*Task goal:*
Copy everything in the data below, from the line containing "The image size is (536, 652)." down to the line containing "Looking at the", with both of those lines included.

*Stored data:*

<<<<

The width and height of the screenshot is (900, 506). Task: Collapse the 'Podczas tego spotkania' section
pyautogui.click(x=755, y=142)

>>>>
<<<<

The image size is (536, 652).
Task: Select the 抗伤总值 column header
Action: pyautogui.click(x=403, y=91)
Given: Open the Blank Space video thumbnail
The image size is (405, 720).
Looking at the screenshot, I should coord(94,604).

>>>>

*Answer for this exercise:*
The image size is (536, 652).
Task: Select the 抗伤总值 column header
Action: pyautogui.click(x=403, y=91)
Given: Open the Blank Space video thumbnail
The image size is (405, 720).
Looking at the screenshot, I should coord(94,604).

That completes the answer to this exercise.